### TRY IT:
Only the lines holding "agent" are wanted; find them in the listing and return each one.

--

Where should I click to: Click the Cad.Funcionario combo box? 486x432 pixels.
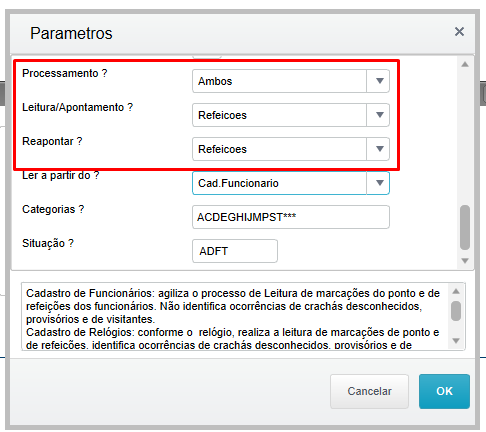coord(291,183)
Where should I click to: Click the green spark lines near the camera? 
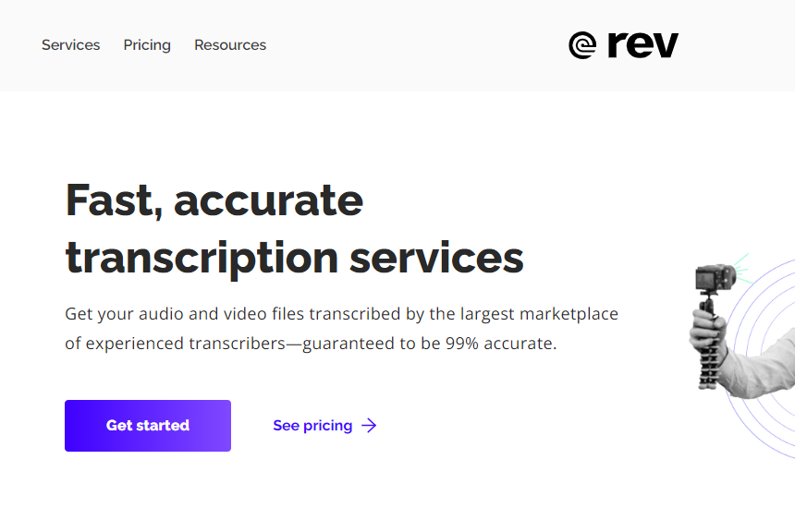point(743,269)
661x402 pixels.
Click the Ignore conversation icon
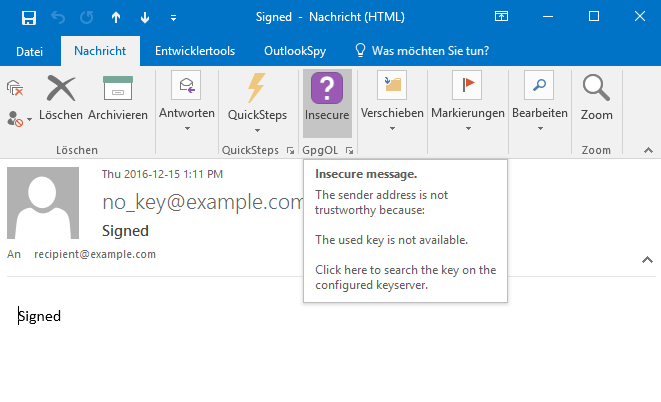tap(16, 89)
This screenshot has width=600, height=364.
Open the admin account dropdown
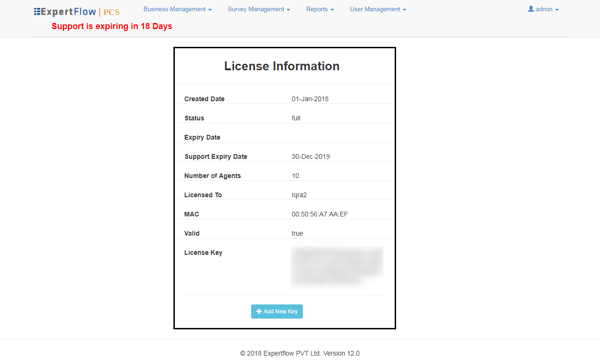543,8
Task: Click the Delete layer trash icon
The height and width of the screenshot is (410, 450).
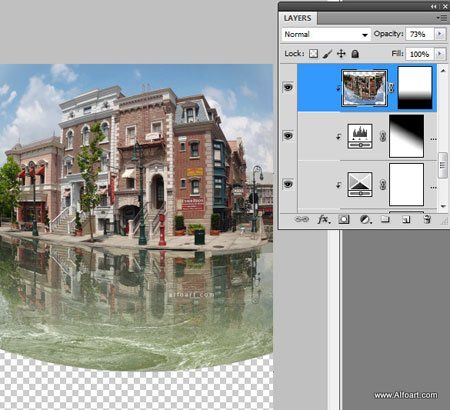Action: (x=427, y=219)
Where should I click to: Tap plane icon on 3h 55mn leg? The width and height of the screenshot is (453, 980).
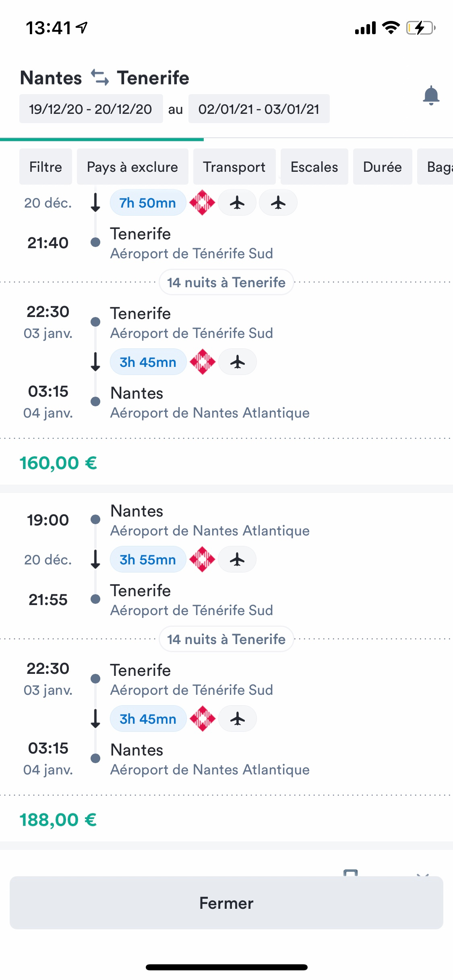click(x=237, y=559)
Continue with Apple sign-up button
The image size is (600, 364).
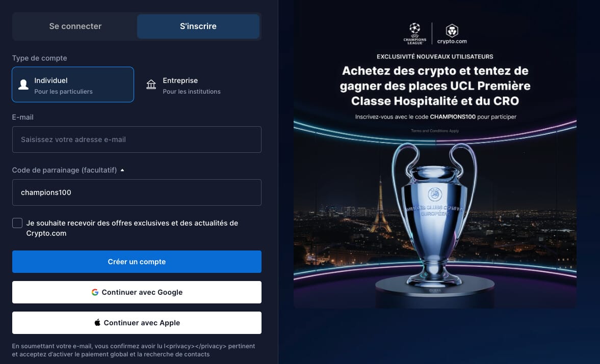pyautogui.click(x=137, y=323)
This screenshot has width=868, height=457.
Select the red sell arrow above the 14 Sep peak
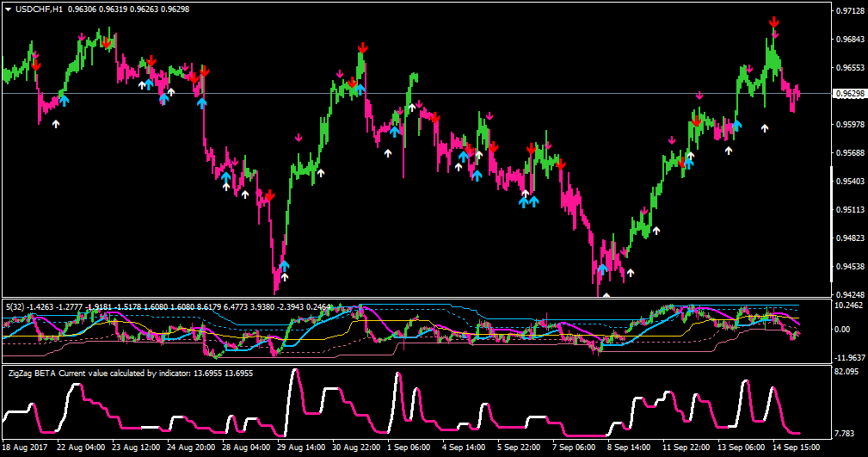774,22
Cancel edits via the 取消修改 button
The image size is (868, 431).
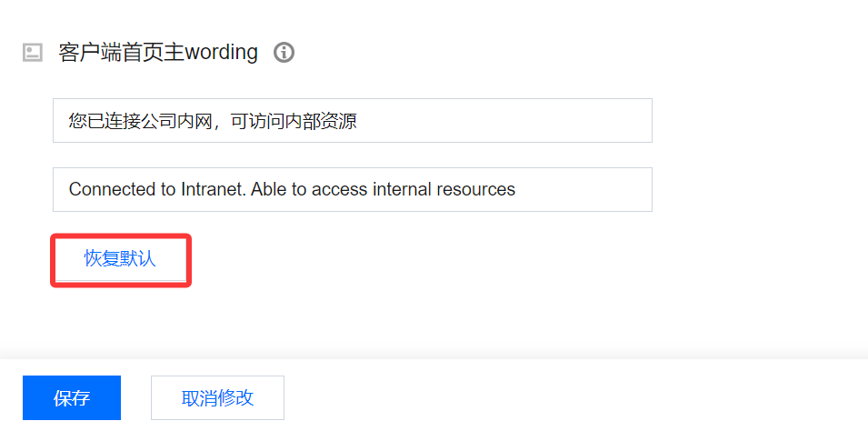pyautogui.click(x=217, y=397)
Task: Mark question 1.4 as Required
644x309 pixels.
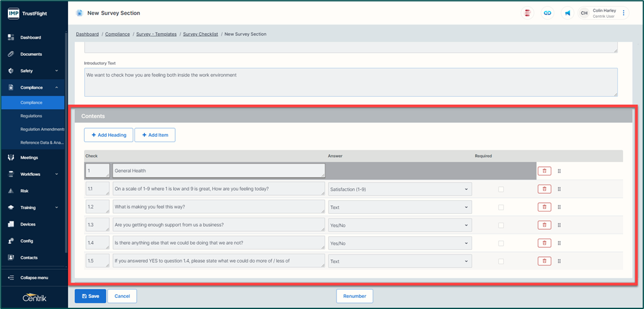Action: [x=501, y=243]
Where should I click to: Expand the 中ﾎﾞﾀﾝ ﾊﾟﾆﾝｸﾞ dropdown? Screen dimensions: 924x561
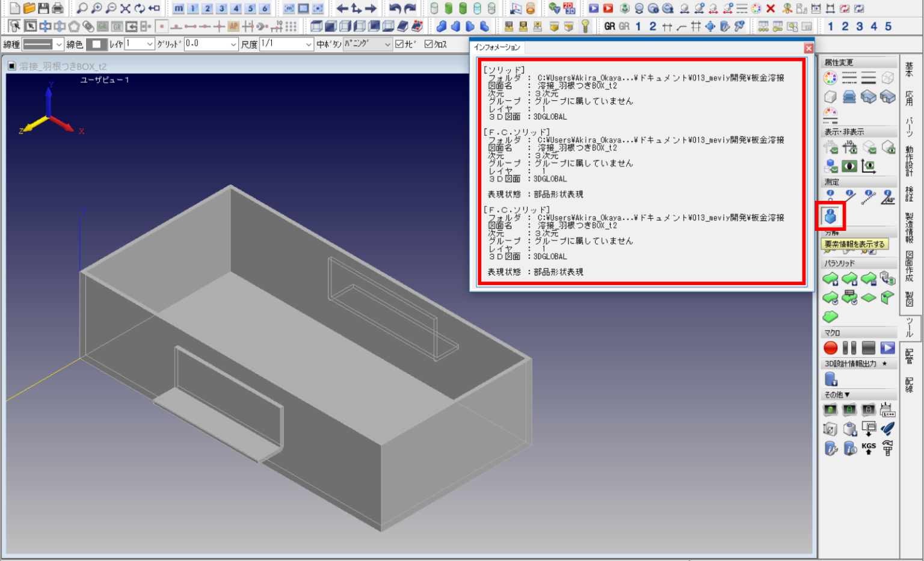point(387,44)
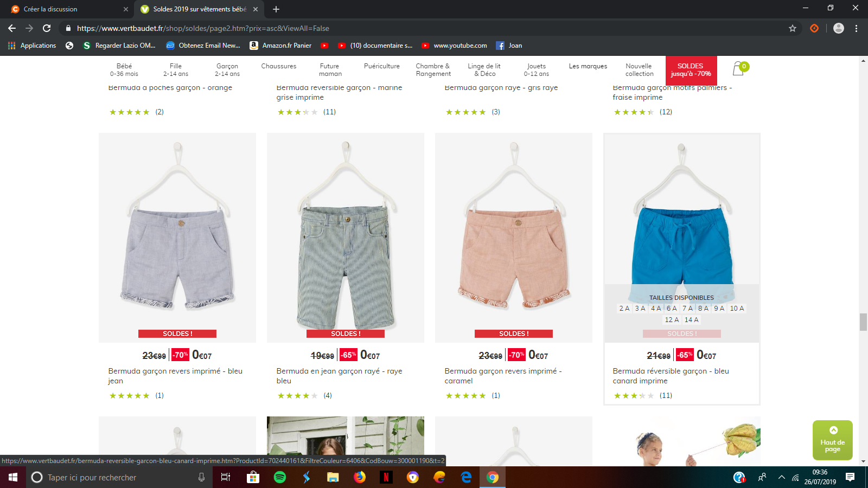Open the Garçon 2-14 ans menu

[x=227, y=70]
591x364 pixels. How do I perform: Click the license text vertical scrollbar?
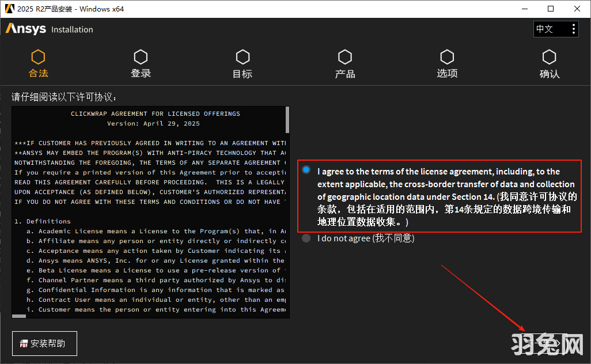287,120
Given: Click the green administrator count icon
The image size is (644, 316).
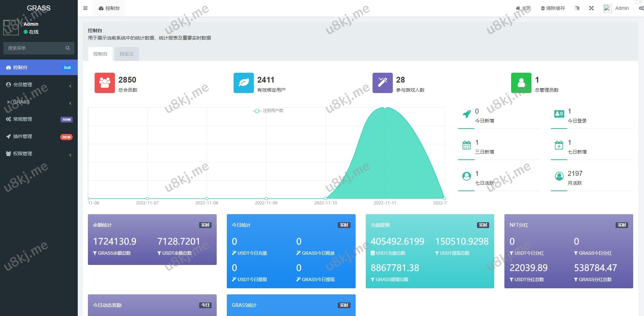Looking at the screenshot, I should coord(521,83).
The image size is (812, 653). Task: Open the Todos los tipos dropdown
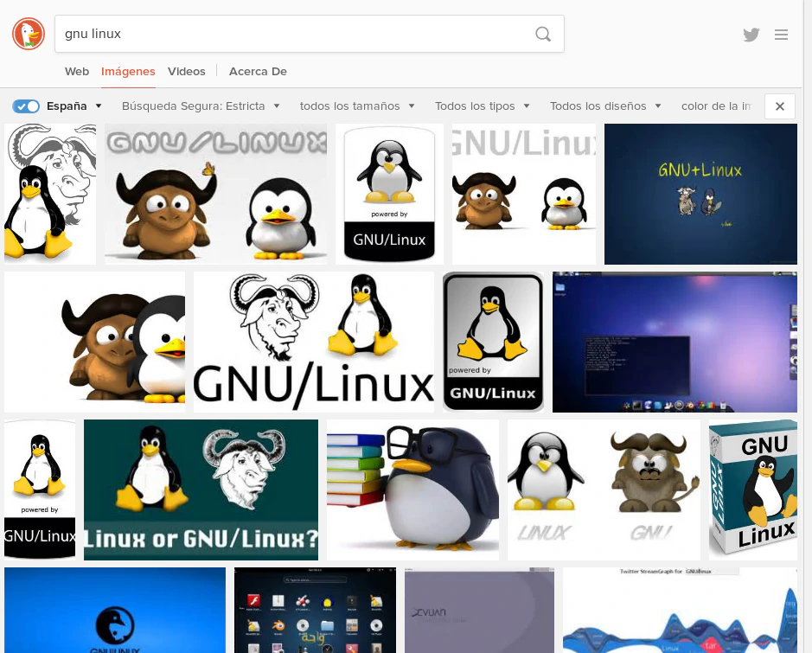(483, 106)
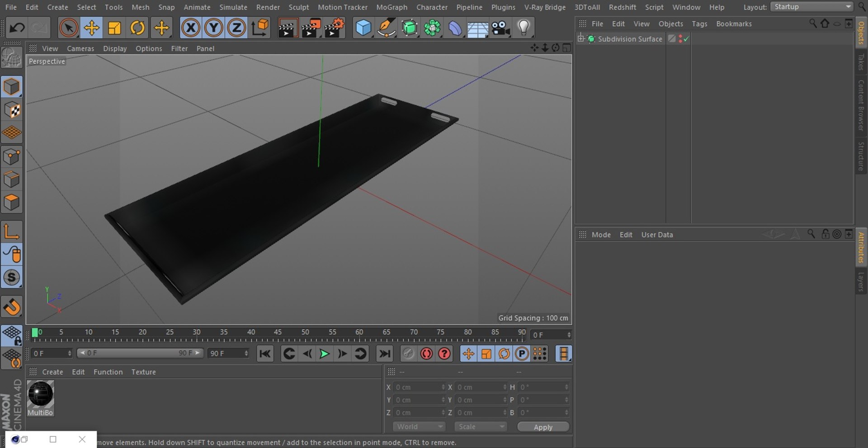Open the World coordinate system dropdown
This screenshot has width=868, height=448.
coord(419,427)

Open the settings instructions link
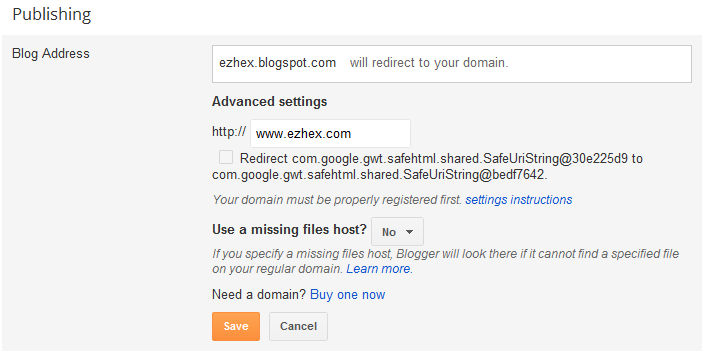click(519, 200)
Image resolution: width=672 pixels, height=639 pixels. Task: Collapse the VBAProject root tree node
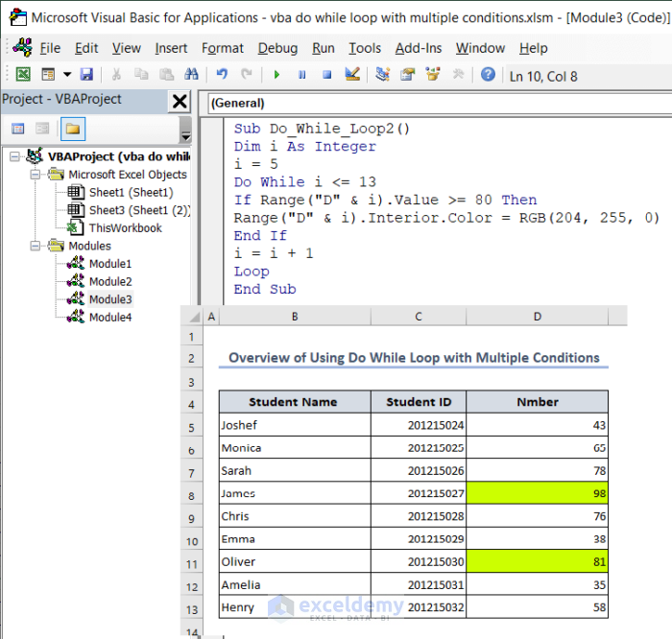coord(14,156)
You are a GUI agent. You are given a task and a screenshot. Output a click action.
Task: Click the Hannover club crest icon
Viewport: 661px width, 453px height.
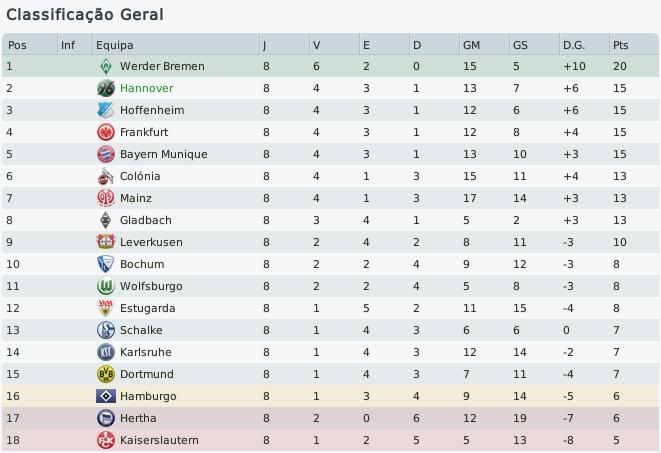click(105, 88)
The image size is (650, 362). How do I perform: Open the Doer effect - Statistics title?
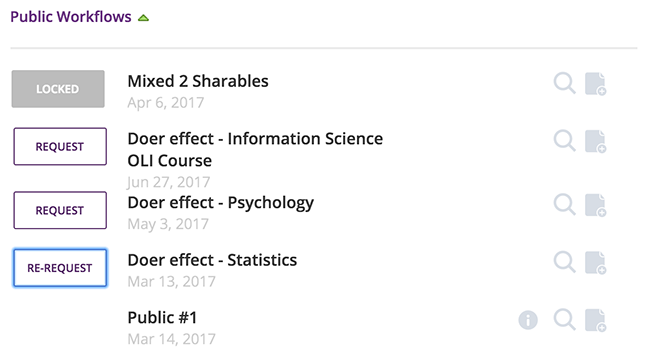pyautogui.click(x=212, y=260)
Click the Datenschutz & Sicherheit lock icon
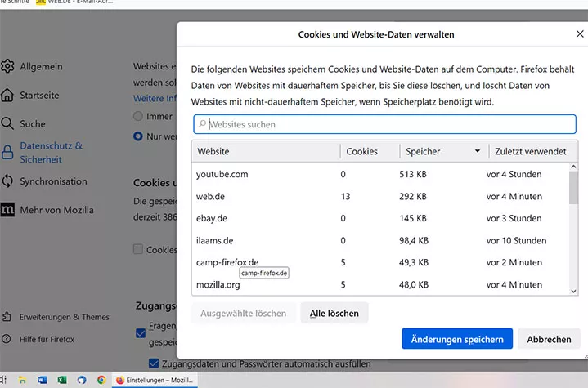 7,153
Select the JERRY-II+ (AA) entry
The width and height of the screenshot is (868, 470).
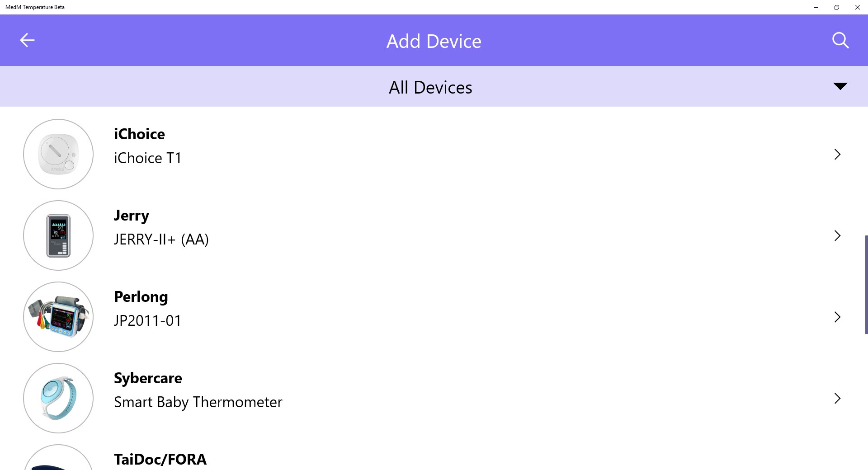pos(161,240)
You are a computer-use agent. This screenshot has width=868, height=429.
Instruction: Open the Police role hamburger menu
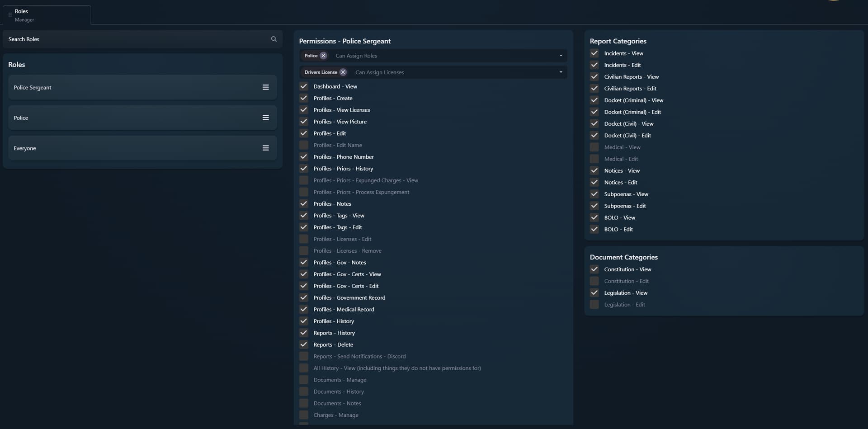coord(266,118)
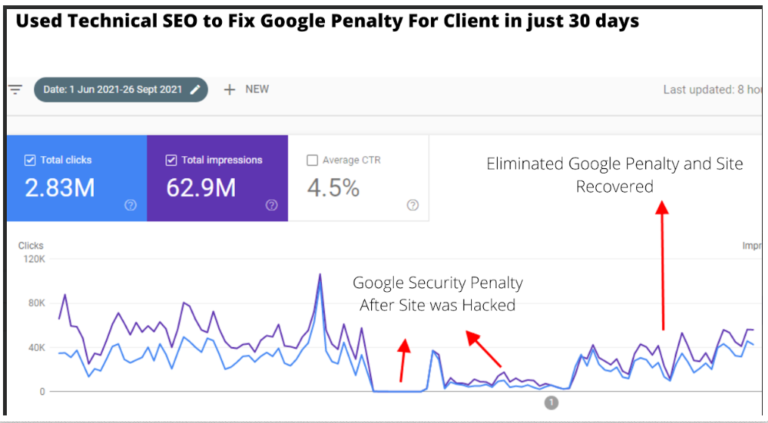This screenshot has height=423, width=768.
Task: Open the filter list icon
Action: click(x=16, y=89)
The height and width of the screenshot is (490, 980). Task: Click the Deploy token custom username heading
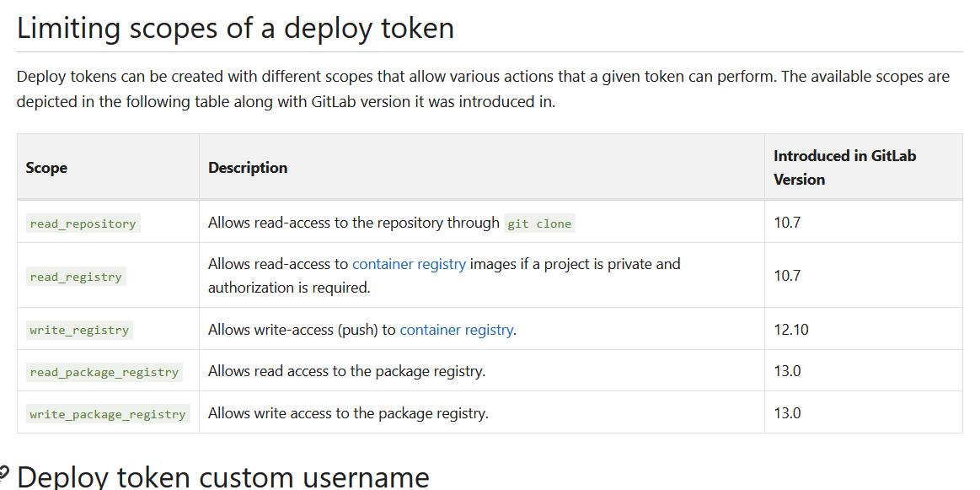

--

### SOLVED PROBLEM:
You are a GUI agent. You are given a task and a screenshot. Output a click action.
You are a computer-use agent. This screenshot has width=868, height=429.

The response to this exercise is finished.